Once you have this in place, you just click the little red Record button, wait for the countdown, and begin speaking.

This handy tool is useful for making How-to videos for students. They can watch the video as many times as they want, pausing, rewinding, or fast forwarding if needed.

I have used this in combination with PowerPoint to create How-to videos for using VoiceThread, performing various operations in Google Drive, and for giving instructions on writing a paragraph.

It can also be used to show students how to use a website -- for example, how to create a student account on the ESL Library site.

With students who are quite tech-savvy, you could even assign a task of making their own screencast. My own students are not there yet, but maybe someday this will be a possibility for them

There is an optional upgrade, which some of my colleagues subscribe to. It is not expensive and allows you to make longer videos, as well as edit videos. In the free version, if you make a mistake, you need to start over, but if you have the paid version, you can edit your creations. So far I have not felt the need for the paid version, but perhaps in the future I will consider it.

If you haven't tried Screencast-o-matic, I recommend you visit the site and start creating.



the perils of Moodle

Since starting full-time online instruction back in mid-March, I have developed a love-hate relationship with our institution's LMS, Moodle.

I love it because it is quite easy to use and flexible. I can easily make quizzes, embed documents, slides, and audio and video files, create a discussion forum... 

Oh, so very quickly I have come to the hate part of the relationship. 

Discussion Forum. Early on, I stumbled onto one of the pitfalls of this LMS. I made the mistake of creating a link for the term Discussion Forum. As in "Write your answer in the Discussion Forum."  Never do this! 

Why? you ask. Well, thanks to Moodle's auto-link feature, once you have created this link, you are forever doomed to have it appear every time you type the words "discussion forum".  You can highlight it and click on the "break link" icon, to no avail. The link stubbornly remains. 

The fix is quite easy, I discovered. Simply type an extra space between the two words. Voila! The link is gone.

Ah, but what about the other link I inadvertently created? Speaking. Yes, in my innocence, I created an eternal link using this one word. Now every time I type the word speaking, a link appears. A little careful thought and a fair bit of extra work solved this one. I now hit the space bar between two letters in this word, highlight the space, and then choose the extra-extra-small font size for that space. Like this: speak ing.  Fortunately, the smallest font size on Moodle is smaller than that of Blogger, so the space is quite a bit smaller. It is not perfect, but it is tolerable. However, the really bad part of this is that every time a student types the word speaking -- guess what? You got it, a link appears. 

And speaking of students, there is another thing about Moodle that raises my hackles. Our institution requires us to put all Moodle activities into books.
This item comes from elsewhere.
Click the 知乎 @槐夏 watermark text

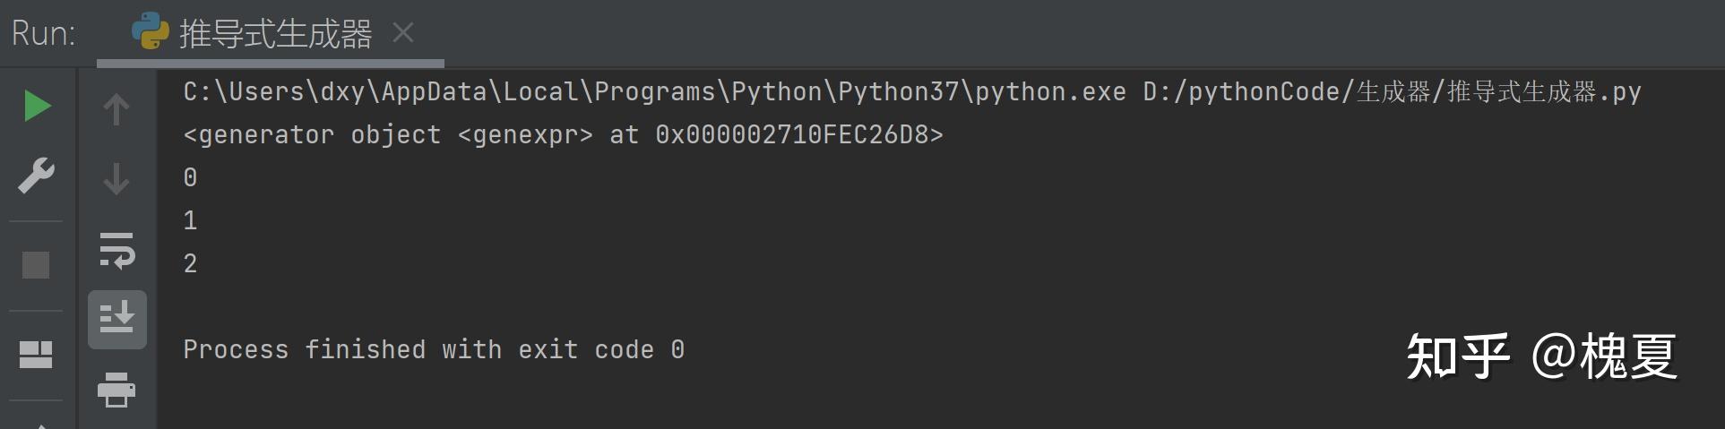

This results in a nice clean look on the students' Moodle page -- no long string of activities to scroll through. Instead they click on a book chapter, click on a link to an activity (which is hidden but available) and complete the activity. At first glance, this is assuredly a good thing.

We are also encouraged to add a progress bar to the Moodle page. I set up a weekly bar, consisting of blocks that change colour when a student finishes a task. This works perfectly for quizzes -- as soon as the quiz is graded, the block changes form blue to green. But -- for other tasks that are not graded in this way, it is another story. When we set up the progress bar, we can choose one of two completion options: students can manually mark that they have finished OR students must view the activity to complete it.

Great, I thought. Students can manually mark sounds good. "Must view" is worthless, in my opinion, because as soon as they click and open the activity, the block changes colour. They don't need to read or do anything with the activity. Well, turns out "manually mark" is also worthless because it is not available when the hidden-but-available activity is accessed from a book. I asked our resident Moodle expert about this, thinking surely I was missing something, but no; she confirmed that such is the case.

The result is that the progress bar will show completion of anything that is graded, but students will have to use another checklist for other tasks. Again, far from satisfactory, but tolerable. It just seems like in the 21st century, we should be able to do better than tolerable.